# Someone who bashed kate bush



## mikep1979 (Jun 16, 2009)

well one of the two ladies who bashed kate bush has now seen fit to state she loves darren hayes (aussie singer who is as bent as a nine bob note).

hehehehehehehe she knows who she is


----------



## Caroline (Jun 16, 2009)

mikep1979 said:


> well one of the two ladies who bashed kate bush has now seen fit to state she loves darren hayes (aussie singer who is as bent as a nine bob note).
> 
> hehehehehehehe she knows who she is



Why is it when women find a good looking guy to lust over all the blokes think he is bent? I don't know Darren Hayes, but suspect he is in touch with his femnin side.


----------



## Corrine (Jun 16, 2009)

Wasnt Darren Hayes one half of Savage Garden?  I have one of their albums and also I think I have a solo one of his....brill voice!


----------



## insulinaddict09 (Jun 16, 2009)

Ok I admit to being in love with the gorgeous and sexy Darren Hayes , phew he is the love of my life and some men ... you know who you are ... Mike.. Northerner , are trying to spoil my fun and say he is gay !! NOOOOOOO .

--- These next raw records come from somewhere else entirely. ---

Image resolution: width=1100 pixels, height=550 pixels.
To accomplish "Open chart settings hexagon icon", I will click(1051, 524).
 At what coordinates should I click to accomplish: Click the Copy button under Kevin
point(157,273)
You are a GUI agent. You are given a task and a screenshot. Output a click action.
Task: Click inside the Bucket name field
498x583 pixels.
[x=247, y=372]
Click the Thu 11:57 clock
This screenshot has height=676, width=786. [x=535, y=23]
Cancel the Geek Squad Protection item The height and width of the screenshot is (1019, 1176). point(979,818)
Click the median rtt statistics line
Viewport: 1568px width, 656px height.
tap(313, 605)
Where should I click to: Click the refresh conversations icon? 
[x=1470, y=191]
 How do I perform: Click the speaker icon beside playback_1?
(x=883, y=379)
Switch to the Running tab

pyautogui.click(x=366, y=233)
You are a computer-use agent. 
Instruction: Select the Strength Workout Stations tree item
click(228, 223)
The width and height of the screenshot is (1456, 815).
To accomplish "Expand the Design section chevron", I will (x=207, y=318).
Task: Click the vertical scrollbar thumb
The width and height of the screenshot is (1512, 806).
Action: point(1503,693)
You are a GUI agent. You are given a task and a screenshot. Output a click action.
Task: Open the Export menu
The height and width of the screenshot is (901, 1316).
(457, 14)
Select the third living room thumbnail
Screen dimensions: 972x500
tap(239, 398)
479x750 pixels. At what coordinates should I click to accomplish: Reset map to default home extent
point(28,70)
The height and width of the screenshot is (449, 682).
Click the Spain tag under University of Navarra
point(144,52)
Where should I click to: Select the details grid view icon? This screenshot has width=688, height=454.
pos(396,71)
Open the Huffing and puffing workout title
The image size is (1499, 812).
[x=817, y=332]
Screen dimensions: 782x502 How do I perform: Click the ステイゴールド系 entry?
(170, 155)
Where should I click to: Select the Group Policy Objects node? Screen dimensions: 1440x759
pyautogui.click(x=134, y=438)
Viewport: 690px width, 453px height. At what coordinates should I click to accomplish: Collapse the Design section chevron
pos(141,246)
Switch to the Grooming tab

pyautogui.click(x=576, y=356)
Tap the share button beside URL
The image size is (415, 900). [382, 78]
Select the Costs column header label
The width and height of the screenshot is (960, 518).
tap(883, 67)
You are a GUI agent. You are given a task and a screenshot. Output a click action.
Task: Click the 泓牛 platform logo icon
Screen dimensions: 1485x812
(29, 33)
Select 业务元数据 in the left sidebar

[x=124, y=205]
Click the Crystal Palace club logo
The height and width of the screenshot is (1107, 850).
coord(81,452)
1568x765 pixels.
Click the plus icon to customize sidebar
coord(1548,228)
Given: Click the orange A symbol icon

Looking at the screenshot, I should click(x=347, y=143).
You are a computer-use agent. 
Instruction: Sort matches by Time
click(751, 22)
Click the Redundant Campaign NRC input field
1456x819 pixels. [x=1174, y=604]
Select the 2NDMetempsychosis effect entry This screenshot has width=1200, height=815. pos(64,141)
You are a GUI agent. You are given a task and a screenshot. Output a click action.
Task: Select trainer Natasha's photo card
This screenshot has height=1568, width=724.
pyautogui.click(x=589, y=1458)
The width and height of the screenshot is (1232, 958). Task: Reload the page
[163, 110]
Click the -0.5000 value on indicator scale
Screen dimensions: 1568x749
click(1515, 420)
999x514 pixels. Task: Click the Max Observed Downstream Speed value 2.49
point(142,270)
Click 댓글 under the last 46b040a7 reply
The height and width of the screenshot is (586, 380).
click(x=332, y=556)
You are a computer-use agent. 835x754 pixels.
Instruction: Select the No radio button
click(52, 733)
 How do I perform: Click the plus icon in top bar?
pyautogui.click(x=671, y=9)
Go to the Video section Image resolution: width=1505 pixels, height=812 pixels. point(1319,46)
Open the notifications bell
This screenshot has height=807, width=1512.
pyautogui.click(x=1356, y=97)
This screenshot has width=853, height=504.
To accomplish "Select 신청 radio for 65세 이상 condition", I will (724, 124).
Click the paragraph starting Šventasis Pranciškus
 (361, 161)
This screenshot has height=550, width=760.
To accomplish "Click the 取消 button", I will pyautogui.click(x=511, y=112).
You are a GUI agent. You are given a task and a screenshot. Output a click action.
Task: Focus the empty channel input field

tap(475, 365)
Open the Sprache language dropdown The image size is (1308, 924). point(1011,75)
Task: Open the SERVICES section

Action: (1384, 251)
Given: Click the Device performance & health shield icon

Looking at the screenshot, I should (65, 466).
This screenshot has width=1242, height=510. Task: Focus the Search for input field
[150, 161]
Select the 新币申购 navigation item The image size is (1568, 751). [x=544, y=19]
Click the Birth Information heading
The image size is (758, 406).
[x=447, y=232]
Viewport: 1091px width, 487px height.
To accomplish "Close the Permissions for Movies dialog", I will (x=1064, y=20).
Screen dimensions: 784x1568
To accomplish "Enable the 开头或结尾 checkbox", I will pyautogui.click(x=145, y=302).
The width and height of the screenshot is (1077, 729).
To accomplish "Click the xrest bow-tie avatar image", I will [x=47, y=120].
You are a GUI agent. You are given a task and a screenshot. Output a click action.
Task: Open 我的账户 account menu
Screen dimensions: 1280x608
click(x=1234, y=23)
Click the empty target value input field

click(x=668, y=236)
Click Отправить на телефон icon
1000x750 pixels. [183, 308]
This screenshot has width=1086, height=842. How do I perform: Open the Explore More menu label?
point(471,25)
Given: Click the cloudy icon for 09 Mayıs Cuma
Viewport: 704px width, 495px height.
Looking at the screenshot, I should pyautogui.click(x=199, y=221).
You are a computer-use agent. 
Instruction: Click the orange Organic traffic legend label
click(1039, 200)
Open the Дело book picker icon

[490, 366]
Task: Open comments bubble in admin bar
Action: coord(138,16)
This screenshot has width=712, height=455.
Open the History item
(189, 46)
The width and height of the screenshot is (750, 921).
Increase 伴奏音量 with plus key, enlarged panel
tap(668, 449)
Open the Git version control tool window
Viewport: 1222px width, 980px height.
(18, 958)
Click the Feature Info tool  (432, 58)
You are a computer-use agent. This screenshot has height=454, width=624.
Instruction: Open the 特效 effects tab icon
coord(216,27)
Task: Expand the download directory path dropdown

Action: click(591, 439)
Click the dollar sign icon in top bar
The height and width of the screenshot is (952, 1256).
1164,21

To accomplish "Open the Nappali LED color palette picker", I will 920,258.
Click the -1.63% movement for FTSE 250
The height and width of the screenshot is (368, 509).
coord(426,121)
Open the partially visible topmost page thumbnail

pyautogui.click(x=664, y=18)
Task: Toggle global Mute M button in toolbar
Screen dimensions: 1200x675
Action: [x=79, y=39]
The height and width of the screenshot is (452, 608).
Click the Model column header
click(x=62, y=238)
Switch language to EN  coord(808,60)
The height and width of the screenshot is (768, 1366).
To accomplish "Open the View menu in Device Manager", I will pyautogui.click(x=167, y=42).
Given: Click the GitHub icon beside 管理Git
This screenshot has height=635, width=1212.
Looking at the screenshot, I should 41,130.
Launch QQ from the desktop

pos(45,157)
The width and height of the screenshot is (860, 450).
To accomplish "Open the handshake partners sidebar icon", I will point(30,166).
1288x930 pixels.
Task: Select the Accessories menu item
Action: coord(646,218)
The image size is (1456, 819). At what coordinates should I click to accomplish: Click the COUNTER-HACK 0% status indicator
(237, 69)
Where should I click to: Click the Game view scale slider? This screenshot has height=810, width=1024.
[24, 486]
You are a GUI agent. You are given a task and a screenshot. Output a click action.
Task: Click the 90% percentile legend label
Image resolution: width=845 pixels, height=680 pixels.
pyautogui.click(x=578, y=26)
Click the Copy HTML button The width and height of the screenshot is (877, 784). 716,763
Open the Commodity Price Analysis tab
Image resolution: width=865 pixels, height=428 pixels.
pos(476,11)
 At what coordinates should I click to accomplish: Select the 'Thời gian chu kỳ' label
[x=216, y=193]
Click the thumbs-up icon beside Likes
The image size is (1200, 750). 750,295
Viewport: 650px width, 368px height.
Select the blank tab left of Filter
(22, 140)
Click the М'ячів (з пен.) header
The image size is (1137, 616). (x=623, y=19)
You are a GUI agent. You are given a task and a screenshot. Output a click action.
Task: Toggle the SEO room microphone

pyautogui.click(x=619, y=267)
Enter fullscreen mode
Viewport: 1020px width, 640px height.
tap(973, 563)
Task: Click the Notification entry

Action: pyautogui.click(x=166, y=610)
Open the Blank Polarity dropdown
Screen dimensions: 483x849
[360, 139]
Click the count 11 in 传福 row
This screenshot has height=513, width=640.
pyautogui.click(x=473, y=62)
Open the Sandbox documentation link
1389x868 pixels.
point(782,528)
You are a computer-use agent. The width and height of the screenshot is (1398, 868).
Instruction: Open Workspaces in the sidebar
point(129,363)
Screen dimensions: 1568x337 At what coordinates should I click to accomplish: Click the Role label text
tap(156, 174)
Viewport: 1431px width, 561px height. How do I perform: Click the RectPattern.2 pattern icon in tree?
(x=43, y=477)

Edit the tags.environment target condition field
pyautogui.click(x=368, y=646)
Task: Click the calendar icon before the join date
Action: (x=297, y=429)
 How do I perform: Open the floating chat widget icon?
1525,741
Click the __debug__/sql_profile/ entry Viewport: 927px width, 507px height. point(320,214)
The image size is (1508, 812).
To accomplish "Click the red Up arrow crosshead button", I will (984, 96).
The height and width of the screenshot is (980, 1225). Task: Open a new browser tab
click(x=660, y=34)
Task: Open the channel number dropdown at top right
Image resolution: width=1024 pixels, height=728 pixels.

P.s yes hes the FIT  one from Savage Garden lol


----------



## Tezzz (Jun 16, 2009)

I found this article about Darren Hays. It answers a few questions raised in  this thread.

Here goes:

http://www.unofficialdarrenhayes.com/forums/showthread.php?p=185169

I never heard of Savage Garden till this thread. Had a quick listen to some samples on iTunes and nice music.


----------



## Corrine (Jun 16, 2009)

Darren Hayes sang Insatiable when Savage Garden split - on of the most erotic songs of all time I feel


----------



## Northerner (Jun 16, 2009)

Apparently, George Michael and Elton John are also gay! I remember once meeting a new guy at work and telling him (as I do all and sundry!) that I liked Kate Bush - he said _*'Really?'*_, apparently KB is a gay icon like Kylie - I think sometimes gay men find it hard to believe that straight guys can like their icons too! (I have several gay friends BTW, all great guys and to each their own!)


----------



## angel30eyes (Jun 16, 2009)

Caroline said:


> Why is it when women find a good looking guy to lust over all the blokes think he is bent? I don't know Darren Hayes, but suspect he is in touch with his femnin side.[/QUOTE
> 
> No he is def gay as they come


----------



## katie (Jun 16, 2009)

Northerner said:


> Apparently, George Michael and Elton John are also gay! I remember once meeting a new guy at work and telling him (as I do all and sundry!) that I liked Kate Bush - he said _*'Really?'*_, apparently KB is a gay icon like Kylie - I think sometimes gay men find it hard to believe that straight guys can like their icons too! (I have several gay friends BTW, all great guys and to each their own!)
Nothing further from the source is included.